While attending a dinner party my hostess introduced me to a woman who was also her workout buddy. We found we had much in common like growing up in the city and the things we missed living in the suburbs like the neighborhood bakery. The conversation took a humorous turn when they described their daily run to a bagel bakery on their travel route. These two women leave their homes every morning at 5 a.m. and commence to their daily hour workout at the gym followed by the daily run to their favorite bagel bakery. I admired the commitment to working out every day but questioned the daily bagel run. “I can’t help it,” my hostess exclaimed, “I’m really a fat girl at heart!” I simply grinned and stated, “Well, I’m really a thin girl at heart.”
I am not a fat girl at heart. I’m not a skinny girl either and never have been. But in my mind’s eye my body image is not that of a fat person. While I don’t maintain a regular gym membership I do have a regular yoga practice which began in my early teens. Slow movement is better than no movement and often doesn’t leave me with strained or sore muscles and leaves me with a certain contented energy.
There have been many moments of clarity when I realized that my size is simply the space I take up in this universe. One of those first moments was attending an information session on the process of preparing for and living with gastric bypass surgery. I attended with my daughter who eventually went with a gastric surgery. As I looked around the room I was struck with the number of visibly sad and physically overwhelmed people who were desperate for an intervention to change their lives. Although I was gathering information and keeping company for my daughter, I knew immediately that I did not belong in that room. I was not desperate for a change, nor was I sad. There is so much more substance in my life than worrying about my weight all day.
It was another moment that hit me while sitting in a Weight Watchers meeting listening to a lifetime member tell the group about how she still wrestles daily with her inner mindset and will always see herself as an overweight person. Her internal body image will never be thin. I thought how very sad it was that after all her hard earned success of losing weight, meeting and keeping her goal weight for years, that she still saw herself as a fat person. I realized I don’t have that image of myself. In my mind’s eye my body image in not that of a fat person.

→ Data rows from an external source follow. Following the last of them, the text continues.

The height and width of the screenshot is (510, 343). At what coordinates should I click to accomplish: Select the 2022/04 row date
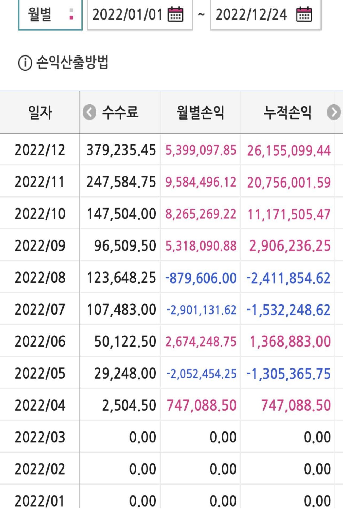click(40, 405)
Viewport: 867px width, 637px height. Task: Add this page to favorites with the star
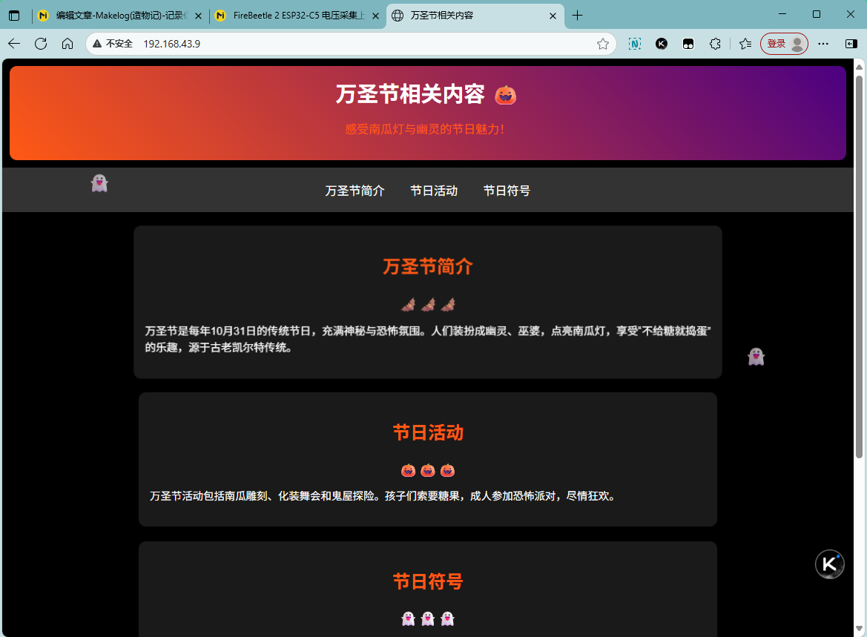point(603,44)
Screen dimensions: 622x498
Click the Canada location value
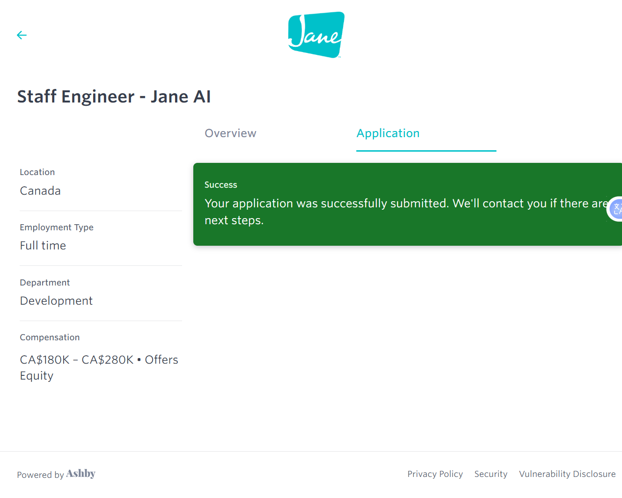[40, 191]
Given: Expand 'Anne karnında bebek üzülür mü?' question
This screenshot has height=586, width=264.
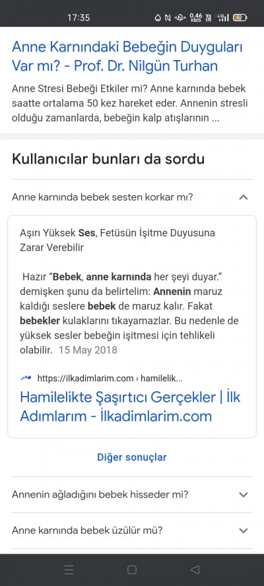Looking at the screenshot, I should pos(131,531).

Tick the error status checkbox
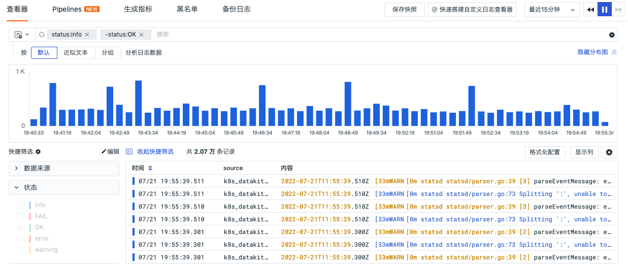tap(21, 239)
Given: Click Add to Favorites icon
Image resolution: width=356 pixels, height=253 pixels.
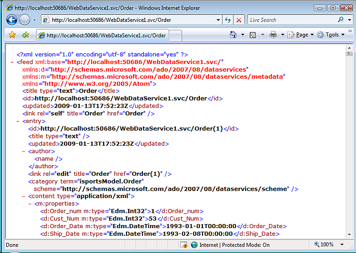Looking at the screenshot, I should tap(25, 35).
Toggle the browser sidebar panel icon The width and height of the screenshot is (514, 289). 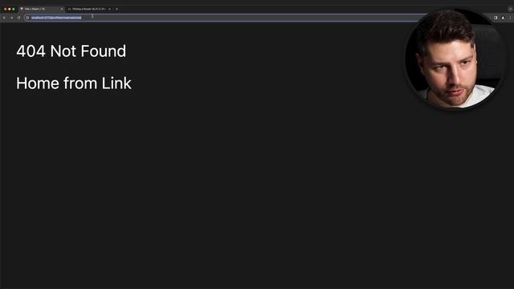(x=496, y=18)
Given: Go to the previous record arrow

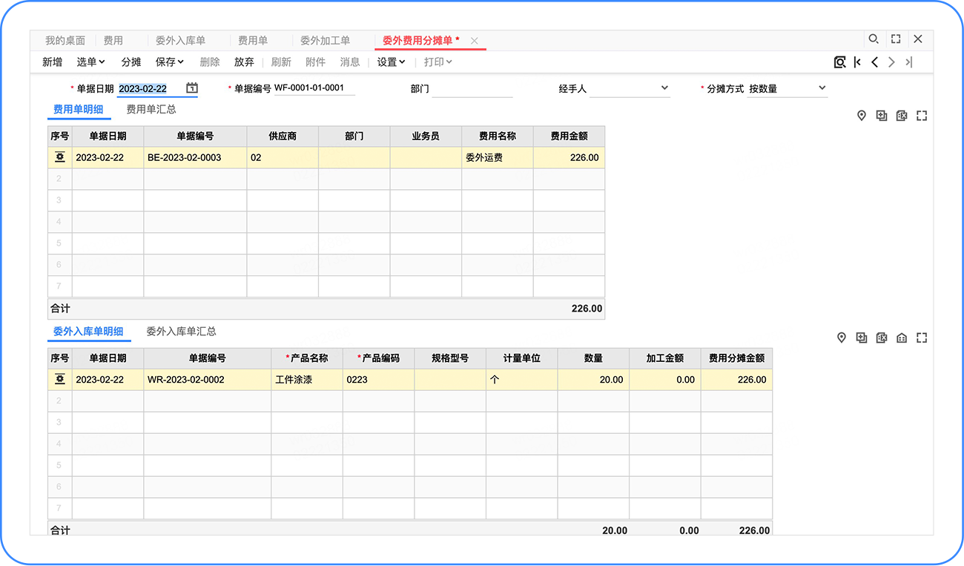Looking at the screenshot, I should [874, 62].
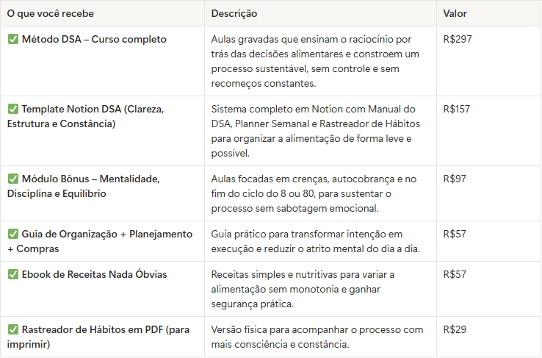
Task: Click the "Ebook de Receitas Nada Óbvias" title
Action: [x=94, y=274]
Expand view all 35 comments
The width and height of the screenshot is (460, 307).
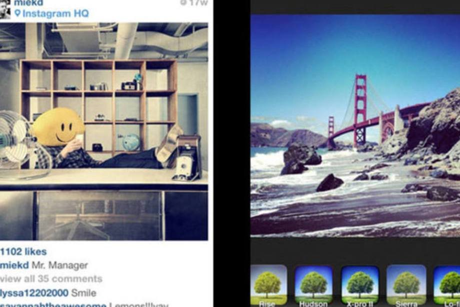click(x=51, y=279)
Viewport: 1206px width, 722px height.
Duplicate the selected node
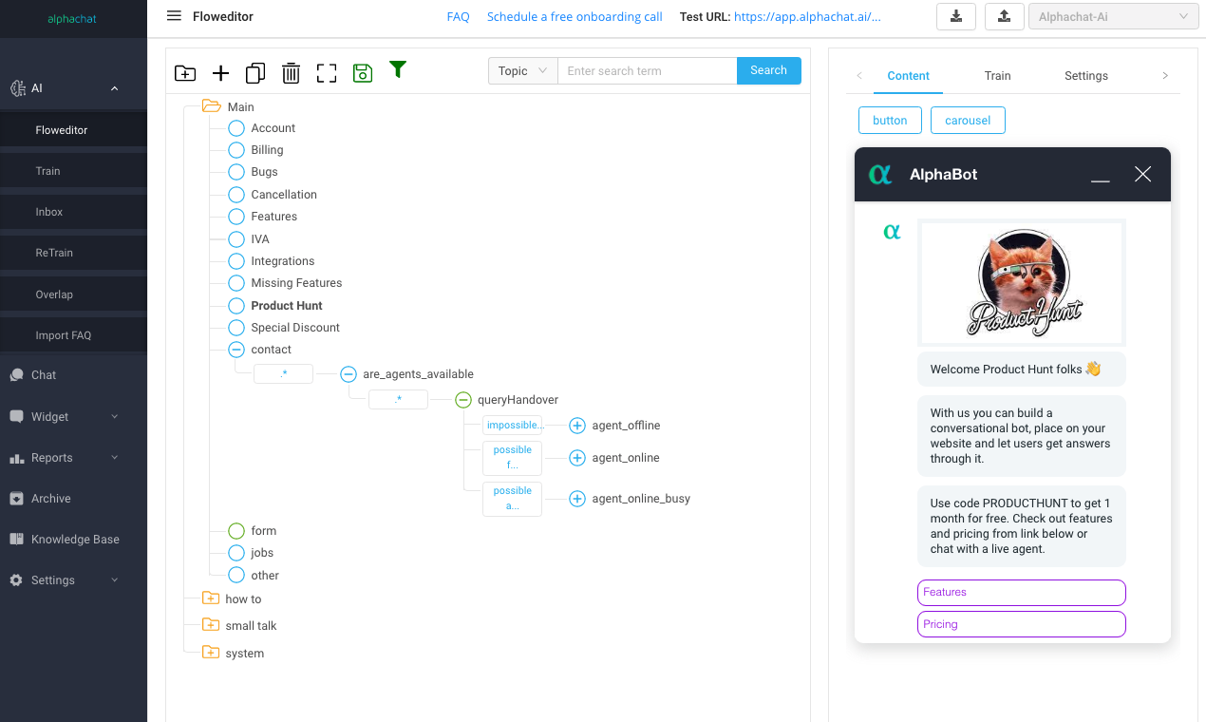254,72

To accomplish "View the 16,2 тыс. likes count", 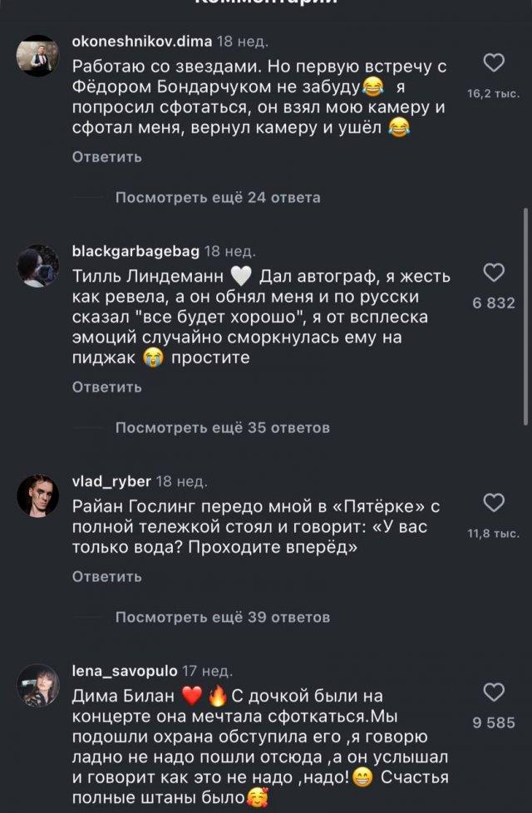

I see my size in the mirror and in photographs. I’m not blind to my size. But what I see first is a smiling redhead with a really great haircut and usually along with people who love me as I am and I love them. I am big, big in size and personality. I’m a woman of intelligence and wit along with being a wife, mother, matriarch and grandmother. None of those descriptions have anything to do with my ample hourglass shape or size. And when I’ve left this earth I am relatively sure my weight and size will not be detailed on my headstone.
Once I was asked in conversation, “What if you could change something about your appearance what would it be?” Without hesitation I replied, “My nose. I’ve always wanted a patrician looking Roman nose.” One woman was surprised and responded, “Really? You wouldn’t want to be thin? You have such a pretty face.” Well, haven’t I heard that one before.
More often than not, I have been relatively comfortable in my own skin. It is the only skin I’ve got and I can’t trade it in.
I wouldn’t know what to do with ‘thin’. To be truthful, every time I endeavored to lose weight, I encountered some sort of health issue, the last one being breast cancer. I don’t believe the weight loss caused the cancer. As a matter of fact it was having cancer that led me to one of my “ah ha” moments in body acceptance. A year after completing treatment and during a follow up visit, my oncologist asked if I was interested is seeing a plastic surgeon for ‘scar revision’. I didn’t think I was a candidate for it because of my size. Her response was, “This is not a ‘size 8’ world.” No, it is not. Especially for me since I have never been a size 8, except my shoe size.
Personal validation came when the plastic surgeon requested to take before and after photos of my scar revision surgery to use in his teaching med students about treating the larger patient, because we do not live in a “size 8 world”. My body shape and size was going to contribute to the study and training of future cosmetic surgeons!
That surgery repaired more than the appearance of my chest. It reenergized my self-esteem at a time when I was physically and emotionally weary. After recovery and healing the doctor asked me what I thought about the results. “I love the view when I look down.” He said, “how you feel about what you see is 90% of my job, the rest is medicine.”
The sweetest moment of clarity came recently with cuddle time with one of my grandchildren. She was snuggling with her PopPop and left him to come and snuggle up to me. As she got comfortable he teased her and said, “Oh, I see where I stand with you.” And her priceless response was, “Well, PopPop if you were chubbier, maybe you’d be soft and comfy like Grammy.”
That’s me, woman, wife, mother, matriarch, and Grammy, all wrapped up in one big beautiful huggable package, in size 8 shoes.